Paper status: completed

HPSERec: A Hierarchical Partitioning and Stepwise Enhancement Framework for Long-tailed Sequential Recommendation

Original Link
Price: 0.100000
3 readers
This analysis is AI-generated and may not be fully accurate. Please refer to the original paper.

TL;DR Summary

The HPSERec framework addresses the long-tail problem in sequential recommendation systems by hierarchically partitioning items and employing stepwise enhancement strategies to improve tail item representation, outperforming existing methods through expert networks and optimal tr

Abstract

The long-tail problem in sequential recommender systems stems from imbalanced interaction data, resulting in suboptimal model performance for tail users and items. Recent studies have leveraged head data to enhance tail data for diminish the impact of the long-tail problem. However, these methods often adopt ad-hoc strategies to distinguish between head and tail data, which fails to capture the underlying distributional characteristics and structural properties of each category. Moreover, due to a substantial representational gap exists between head and tail data, head-to-tail enhancement strategies are susceptible to negative transfer, often leading to a decline in overall model performance. To address these issues, we propose a hierarchical partitioning and stepwise enhancement framework, called HPSERec, for long-tailed sequential recommendation. HPSERec partitions the item set into subsets based on a data imbalance metric, assigning an expert network to each subset to capture user-specific local features. Subsequently, we apply knowledge distillation to progressively improve long-tail interest representation, followed by a Sinkhorn optimal transport-based feedback module, which aligns user representations across expert levels through a globally optimal and softly matched mapping. Extensive experiments on three real-world datasets demonstrate that HPSERec consistently outperforms all baseline methods. The implementation code is available at https://github.com/bolunxier123/HPSERec.

Mind Map

In-depth Reading

English Analysis

1. Bibliographic Information

1.1. Title

HPSERec: A Hierarchical Partitioning and Stepwise Enhancement Framework for Long-tailed Sequential Recommendation

1.2. Authors

Xiaolong Xu1^{1}, Xudong Zhao1^{1}, Haolong Xiang1^{1}, Xuyun Zhang2^{2}, Wei Shen3^{3}, Hongsheng Hu4^{4}, Lianyong Qi5^{5}

  • 1^{1} School of Software, Nanjing University of Information Science and Technology, China
  • 2^{2} School of Computing, Macquarie University, Australia
  • 3^{3} Independent Researcher, China
  • 4^{4} School of Information and Physical Sciences, University of Newcastle, Australia
  • 5^{5} CoCu ScinTecoly (Institution name appears truncated/typoed in source), China

1.3. Journal/Conference

NeurIPS 2024 (The Thirty-eighth Annual Conference on Neural Information Processing Systems)

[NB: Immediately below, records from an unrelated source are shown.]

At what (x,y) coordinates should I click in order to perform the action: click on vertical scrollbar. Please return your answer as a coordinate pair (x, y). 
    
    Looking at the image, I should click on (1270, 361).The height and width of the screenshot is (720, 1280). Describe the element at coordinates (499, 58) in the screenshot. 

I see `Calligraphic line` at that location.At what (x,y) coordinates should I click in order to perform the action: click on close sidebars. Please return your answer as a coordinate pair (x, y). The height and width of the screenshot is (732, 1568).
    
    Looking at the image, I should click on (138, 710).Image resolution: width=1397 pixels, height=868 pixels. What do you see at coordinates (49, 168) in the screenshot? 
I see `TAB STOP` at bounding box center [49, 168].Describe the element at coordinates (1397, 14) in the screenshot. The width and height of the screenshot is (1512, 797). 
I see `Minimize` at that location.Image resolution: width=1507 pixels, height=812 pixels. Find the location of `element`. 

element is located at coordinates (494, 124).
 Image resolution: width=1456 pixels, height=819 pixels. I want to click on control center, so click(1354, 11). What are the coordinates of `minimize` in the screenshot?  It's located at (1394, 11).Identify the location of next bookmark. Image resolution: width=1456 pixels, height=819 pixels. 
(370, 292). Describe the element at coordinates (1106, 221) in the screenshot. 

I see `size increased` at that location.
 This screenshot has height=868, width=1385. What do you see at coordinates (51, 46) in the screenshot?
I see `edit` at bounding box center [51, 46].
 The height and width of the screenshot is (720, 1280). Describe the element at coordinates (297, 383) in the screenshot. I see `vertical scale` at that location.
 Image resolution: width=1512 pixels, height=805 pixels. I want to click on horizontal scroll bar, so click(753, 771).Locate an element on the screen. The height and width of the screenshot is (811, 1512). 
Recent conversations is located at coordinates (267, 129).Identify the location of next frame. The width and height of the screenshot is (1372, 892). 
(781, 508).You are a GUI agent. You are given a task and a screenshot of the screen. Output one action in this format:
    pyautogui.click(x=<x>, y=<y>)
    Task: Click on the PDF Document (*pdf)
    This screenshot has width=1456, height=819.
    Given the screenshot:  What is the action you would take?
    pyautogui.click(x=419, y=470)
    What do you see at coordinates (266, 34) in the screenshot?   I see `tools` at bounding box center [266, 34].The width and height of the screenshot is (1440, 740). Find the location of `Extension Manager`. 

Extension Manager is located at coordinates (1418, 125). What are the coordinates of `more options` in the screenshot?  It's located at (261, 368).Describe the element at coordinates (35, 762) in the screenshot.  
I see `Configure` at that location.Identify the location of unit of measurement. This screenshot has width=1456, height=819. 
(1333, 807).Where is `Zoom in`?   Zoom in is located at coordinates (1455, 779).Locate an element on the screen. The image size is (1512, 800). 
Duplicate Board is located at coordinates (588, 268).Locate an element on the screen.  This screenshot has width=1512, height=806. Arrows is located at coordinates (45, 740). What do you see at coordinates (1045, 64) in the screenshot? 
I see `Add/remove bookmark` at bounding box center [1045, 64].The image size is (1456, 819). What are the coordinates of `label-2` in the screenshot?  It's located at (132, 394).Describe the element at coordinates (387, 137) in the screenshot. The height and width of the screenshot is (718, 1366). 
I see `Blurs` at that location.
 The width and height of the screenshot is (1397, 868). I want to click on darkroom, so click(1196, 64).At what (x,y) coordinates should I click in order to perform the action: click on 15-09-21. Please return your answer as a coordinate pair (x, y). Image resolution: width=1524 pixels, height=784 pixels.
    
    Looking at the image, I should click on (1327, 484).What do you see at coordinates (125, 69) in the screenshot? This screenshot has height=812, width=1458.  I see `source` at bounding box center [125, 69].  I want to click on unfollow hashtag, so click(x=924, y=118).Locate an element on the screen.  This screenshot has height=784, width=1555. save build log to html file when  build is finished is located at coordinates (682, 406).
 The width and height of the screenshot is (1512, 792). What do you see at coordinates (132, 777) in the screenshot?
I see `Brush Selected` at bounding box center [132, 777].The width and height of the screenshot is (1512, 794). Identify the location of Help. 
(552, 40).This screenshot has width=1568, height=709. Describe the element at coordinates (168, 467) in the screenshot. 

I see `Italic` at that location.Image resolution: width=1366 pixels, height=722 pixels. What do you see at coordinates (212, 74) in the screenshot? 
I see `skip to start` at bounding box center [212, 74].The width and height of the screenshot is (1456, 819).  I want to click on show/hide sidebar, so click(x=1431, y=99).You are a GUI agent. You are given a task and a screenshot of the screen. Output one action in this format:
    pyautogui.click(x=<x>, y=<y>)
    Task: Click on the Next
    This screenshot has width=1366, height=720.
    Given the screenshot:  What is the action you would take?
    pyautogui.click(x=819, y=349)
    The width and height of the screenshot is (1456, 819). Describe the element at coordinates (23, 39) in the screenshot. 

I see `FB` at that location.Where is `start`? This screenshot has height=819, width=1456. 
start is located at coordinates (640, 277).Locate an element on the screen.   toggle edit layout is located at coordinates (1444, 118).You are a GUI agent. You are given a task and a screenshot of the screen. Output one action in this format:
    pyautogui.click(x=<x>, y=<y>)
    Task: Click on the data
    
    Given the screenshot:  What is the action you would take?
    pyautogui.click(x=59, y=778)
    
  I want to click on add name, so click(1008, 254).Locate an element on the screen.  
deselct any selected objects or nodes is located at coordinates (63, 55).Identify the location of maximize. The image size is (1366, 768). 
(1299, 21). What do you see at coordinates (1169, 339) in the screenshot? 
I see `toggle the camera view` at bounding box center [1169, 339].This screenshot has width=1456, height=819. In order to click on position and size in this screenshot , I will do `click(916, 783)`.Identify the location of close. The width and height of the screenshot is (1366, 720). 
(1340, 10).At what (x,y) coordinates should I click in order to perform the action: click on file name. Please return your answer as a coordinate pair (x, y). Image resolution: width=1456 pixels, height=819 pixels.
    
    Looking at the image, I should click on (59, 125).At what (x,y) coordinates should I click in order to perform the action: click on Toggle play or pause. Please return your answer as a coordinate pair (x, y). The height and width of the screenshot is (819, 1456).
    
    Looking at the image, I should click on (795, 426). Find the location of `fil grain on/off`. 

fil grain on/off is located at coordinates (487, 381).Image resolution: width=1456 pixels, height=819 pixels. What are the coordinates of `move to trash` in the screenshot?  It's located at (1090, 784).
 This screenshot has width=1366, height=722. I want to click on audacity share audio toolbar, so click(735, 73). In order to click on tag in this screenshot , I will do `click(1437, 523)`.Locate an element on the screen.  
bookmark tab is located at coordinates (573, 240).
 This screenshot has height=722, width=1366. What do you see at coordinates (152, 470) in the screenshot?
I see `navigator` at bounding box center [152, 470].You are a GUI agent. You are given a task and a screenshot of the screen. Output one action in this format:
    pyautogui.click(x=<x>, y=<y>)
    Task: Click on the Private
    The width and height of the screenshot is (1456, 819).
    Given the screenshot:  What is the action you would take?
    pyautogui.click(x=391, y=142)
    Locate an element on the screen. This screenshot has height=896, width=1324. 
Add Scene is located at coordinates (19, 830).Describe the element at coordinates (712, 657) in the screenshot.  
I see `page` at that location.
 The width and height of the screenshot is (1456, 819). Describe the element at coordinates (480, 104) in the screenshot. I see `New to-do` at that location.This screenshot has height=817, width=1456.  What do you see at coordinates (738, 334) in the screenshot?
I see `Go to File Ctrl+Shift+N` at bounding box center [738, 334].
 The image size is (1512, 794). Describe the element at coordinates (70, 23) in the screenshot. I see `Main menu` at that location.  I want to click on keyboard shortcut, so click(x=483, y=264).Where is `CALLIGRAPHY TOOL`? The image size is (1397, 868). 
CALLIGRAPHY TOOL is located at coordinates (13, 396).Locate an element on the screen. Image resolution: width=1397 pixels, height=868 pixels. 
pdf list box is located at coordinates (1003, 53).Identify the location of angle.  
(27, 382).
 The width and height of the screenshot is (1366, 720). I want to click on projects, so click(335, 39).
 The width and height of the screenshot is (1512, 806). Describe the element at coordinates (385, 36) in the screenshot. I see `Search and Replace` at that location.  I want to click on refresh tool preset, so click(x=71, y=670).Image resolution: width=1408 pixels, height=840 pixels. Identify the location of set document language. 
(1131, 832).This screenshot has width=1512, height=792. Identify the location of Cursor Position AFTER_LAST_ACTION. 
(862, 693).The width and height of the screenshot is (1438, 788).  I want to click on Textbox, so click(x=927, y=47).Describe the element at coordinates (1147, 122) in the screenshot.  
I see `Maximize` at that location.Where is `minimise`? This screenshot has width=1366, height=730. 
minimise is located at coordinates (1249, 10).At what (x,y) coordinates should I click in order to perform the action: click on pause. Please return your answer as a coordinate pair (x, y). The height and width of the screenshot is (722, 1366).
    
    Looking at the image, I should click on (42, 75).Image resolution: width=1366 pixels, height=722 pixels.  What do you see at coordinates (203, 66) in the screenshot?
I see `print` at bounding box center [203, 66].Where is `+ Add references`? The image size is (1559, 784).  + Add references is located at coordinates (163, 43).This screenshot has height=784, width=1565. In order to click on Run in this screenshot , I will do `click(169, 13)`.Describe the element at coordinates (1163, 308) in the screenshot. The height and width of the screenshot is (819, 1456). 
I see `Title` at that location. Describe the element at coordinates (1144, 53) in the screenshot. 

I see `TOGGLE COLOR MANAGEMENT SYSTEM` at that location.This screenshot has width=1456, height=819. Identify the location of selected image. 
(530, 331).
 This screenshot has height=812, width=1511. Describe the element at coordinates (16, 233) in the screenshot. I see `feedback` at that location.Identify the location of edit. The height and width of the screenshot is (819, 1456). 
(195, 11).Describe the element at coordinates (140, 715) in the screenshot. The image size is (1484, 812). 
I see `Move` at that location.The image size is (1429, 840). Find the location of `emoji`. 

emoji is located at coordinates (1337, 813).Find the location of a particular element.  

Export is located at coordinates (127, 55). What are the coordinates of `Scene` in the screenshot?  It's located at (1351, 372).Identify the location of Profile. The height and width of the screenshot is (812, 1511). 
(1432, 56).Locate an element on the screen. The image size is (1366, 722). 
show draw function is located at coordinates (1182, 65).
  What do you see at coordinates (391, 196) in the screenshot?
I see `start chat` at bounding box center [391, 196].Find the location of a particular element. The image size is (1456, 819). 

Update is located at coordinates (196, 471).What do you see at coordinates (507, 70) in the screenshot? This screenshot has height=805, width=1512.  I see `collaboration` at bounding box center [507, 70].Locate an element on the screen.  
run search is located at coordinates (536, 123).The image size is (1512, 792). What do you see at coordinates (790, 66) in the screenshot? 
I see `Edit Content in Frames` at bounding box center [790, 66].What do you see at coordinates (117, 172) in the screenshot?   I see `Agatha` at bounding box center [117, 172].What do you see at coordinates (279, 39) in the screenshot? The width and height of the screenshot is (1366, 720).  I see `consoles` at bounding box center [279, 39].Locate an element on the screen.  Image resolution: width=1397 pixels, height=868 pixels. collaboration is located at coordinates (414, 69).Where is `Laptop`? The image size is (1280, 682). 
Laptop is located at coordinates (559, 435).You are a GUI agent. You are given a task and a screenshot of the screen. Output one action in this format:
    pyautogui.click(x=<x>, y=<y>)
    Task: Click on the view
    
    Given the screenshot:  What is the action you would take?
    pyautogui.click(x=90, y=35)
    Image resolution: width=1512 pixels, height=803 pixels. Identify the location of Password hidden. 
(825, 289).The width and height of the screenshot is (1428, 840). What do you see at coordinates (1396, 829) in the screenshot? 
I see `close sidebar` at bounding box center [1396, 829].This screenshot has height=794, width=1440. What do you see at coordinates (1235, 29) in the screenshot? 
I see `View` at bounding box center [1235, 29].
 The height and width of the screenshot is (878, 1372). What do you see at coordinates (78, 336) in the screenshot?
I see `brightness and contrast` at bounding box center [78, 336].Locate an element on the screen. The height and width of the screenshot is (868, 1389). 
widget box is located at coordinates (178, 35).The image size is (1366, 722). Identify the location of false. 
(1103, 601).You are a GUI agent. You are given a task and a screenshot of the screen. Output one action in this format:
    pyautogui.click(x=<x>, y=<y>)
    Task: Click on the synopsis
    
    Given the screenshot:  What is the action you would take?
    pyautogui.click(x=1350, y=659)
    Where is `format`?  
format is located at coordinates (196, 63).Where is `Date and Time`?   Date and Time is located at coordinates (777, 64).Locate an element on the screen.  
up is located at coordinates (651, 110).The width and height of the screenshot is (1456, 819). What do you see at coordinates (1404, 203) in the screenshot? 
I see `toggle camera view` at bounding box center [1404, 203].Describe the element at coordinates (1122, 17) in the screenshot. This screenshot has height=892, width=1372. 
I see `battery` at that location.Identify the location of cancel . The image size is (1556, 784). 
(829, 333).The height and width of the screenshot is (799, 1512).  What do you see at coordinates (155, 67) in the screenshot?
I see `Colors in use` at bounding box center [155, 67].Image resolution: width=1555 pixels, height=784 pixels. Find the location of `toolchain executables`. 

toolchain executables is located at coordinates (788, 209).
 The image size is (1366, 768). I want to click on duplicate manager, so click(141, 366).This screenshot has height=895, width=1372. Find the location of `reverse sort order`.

  • Note: The paper includes a "NeurIPS Paper Checklist" and references the "NeurIPS Code of Ethics," indicating it is a submission to or accepted paper at this prestigious top-tier AI conference.

1.4. Publication Year

2024

1.5. Abstract

The paper addresses the long-tail problem in Sequential Recommender Systems (SRS), where a few popular items (head) dominate interactions, leaving the majority of items (tail) poorly recommended. The authors criticize existing methods for using arbitrary "head vs. tail" binary splits and for causing "negative transfer" (noise) when simply augmenting tail data with head data. They propose HPSERec, a framework that:

  1. Hierarchically partitions items into multiple subsets based on a novel imbalance metric.
  2. Assigns an expert network to each subset.
  3. Uses Stepwise Enhancement via a feedforward module (Knowledge Distillation) to transfer tail knowledge to global experts.
  4. Uses a feedback module based on Sinkhorn Optimal Transport to refine tail experts using global context. Experiments show HPSERec outperforms state-of-the-art baselines on three real-world datasets.

Paper PDF

2. Executive Summary

2.1. Background & Motivation

  • The Problem: In recommender systems, user interactions follow a power-law distribution. A small fraction of "Head" items receive most interactions, while the "Tail" items (the vast majority) are rarely consumed. This long-tail problem leads to poor recommendation performance for tail items and tail users, reducing platform diversity and user retention.
  • Existing Limitations:
    1. Arbitrary Partitioning: Current methods typically split data into "Head" (e.g., top 20%) and "Tail" (remaining 80%) based on fixed ratios. This ignores the specific distribution shape of different datasets (e.g., MovieLens is much more skewed than Yelp).
    2. Flawed Augmentation & Negative Transfer: Techniques often try to "borrow" data from head items to train tail items. However, since head and tail items have vastly different interaction densities and patterns, this direct transfer often introduces noise (negative transfer), confusing the model rather than helping it.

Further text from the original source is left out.